There is another way to view $vv^\dagger$, namely as an element in projective space. Consider a pair of real numbers $(b,c)$, and identify points on the same line through the origin. This can be though of as introducing an equivalence relation of the form \begin{equation} (b,c) \sim (b\chi,c\chi) \label{equiv2} \end{equation} where $0\ne\chi\in\RR$. The resulting space can be identified with the (unit) circle of all possible directions in $\RR^2$, with antipodal points identified. This is the real projective space $\RP^1$, also called the real projective line. But this space can also be identified with the squares of normalized column vectors $v$, that is, \begin{equation} \RP^1 = \{vv^\dagger: v\in\RR^2, v^\dagger v=1\} \end{equation} where we write $\dagger$ instead of $T$ for transpose, anticipating a generalization to the other division algebras.

The normalization condition can be written in terms of the trace of $vv^\dagger$, since \begin{equation} \tr(vv^\dagger) = v^\dagger v \end{equation} There is yet another way to write this condition, since \begin{equation} (vv^\dagger)(vv^\dagger) = v(v^\dagger v)v^\dagger = \left(\tr(vv^\dagger)\right) \, (vv^\dagger) \label{trID} \end{equation} Putting the pieces together, we obtain a matrix description of $\RP^1$ in terms of $2\times2$ real Hermitian matrices ($\bH_2(\RR)$), namely 1) \begin{equation} \RP^1 = \{\XX\in\bH_2(\RR): \XX^2 = \XX, \tr\XX=1\} \label{projective} \end{equation}

Not surprisingly, all of this works over the other division algebras as well; (\ref{trID}) holds even over $\OO$ since $v$ has only 2 components, so that the computation takes place in a quaternionic subalgebra. Thus, (\ref{projective}) can be used to define the projective spaces $\RP^1$, $\CP^1$, $\HP^1$, and $\OP^1$, which are again known as projective lines.

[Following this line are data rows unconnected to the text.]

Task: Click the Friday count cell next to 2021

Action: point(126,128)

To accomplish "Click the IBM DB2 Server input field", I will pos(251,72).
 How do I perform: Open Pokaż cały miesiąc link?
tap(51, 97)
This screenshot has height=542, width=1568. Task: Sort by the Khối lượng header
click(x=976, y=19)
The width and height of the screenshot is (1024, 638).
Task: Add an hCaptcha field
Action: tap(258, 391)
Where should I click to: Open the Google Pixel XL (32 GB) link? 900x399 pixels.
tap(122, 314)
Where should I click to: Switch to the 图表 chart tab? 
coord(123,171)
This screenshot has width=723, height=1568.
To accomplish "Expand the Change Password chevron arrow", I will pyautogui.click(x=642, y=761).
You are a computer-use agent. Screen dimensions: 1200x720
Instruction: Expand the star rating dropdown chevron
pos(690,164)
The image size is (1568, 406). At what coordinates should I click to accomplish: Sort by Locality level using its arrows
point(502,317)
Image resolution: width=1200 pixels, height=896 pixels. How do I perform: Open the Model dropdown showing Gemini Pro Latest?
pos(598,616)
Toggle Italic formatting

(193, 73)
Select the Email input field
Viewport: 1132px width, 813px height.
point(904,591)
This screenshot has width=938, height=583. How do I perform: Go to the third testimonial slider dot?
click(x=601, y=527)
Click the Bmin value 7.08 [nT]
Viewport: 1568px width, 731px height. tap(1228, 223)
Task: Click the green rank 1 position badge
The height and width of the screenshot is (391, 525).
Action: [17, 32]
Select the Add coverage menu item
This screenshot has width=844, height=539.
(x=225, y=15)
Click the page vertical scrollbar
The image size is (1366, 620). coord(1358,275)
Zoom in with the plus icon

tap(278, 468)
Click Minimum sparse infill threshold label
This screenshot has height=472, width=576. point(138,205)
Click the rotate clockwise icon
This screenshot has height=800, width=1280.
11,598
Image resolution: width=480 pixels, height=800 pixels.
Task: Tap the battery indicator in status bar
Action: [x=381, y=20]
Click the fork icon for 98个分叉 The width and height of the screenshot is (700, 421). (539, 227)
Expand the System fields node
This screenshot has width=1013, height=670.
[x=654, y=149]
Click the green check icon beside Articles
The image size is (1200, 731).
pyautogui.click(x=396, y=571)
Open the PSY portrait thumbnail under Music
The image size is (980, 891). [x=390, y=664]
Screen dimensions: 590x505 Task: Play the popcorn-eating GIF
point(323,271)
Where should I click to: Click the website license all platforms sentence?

However, the traditional definition, in terms of (\ref{equiv2}), requires modification over the octonions, along the lines of the discussion in § 12.1, One possible choice would be \begin{equation} \OP^1 = \{(b,c)\in\OO^2:(b,c)\sim\left( (bc^{-1})\chi,\chi \right),0\ne\chi\in\OO\} \end{equation} with $c=0$ handled as a special case.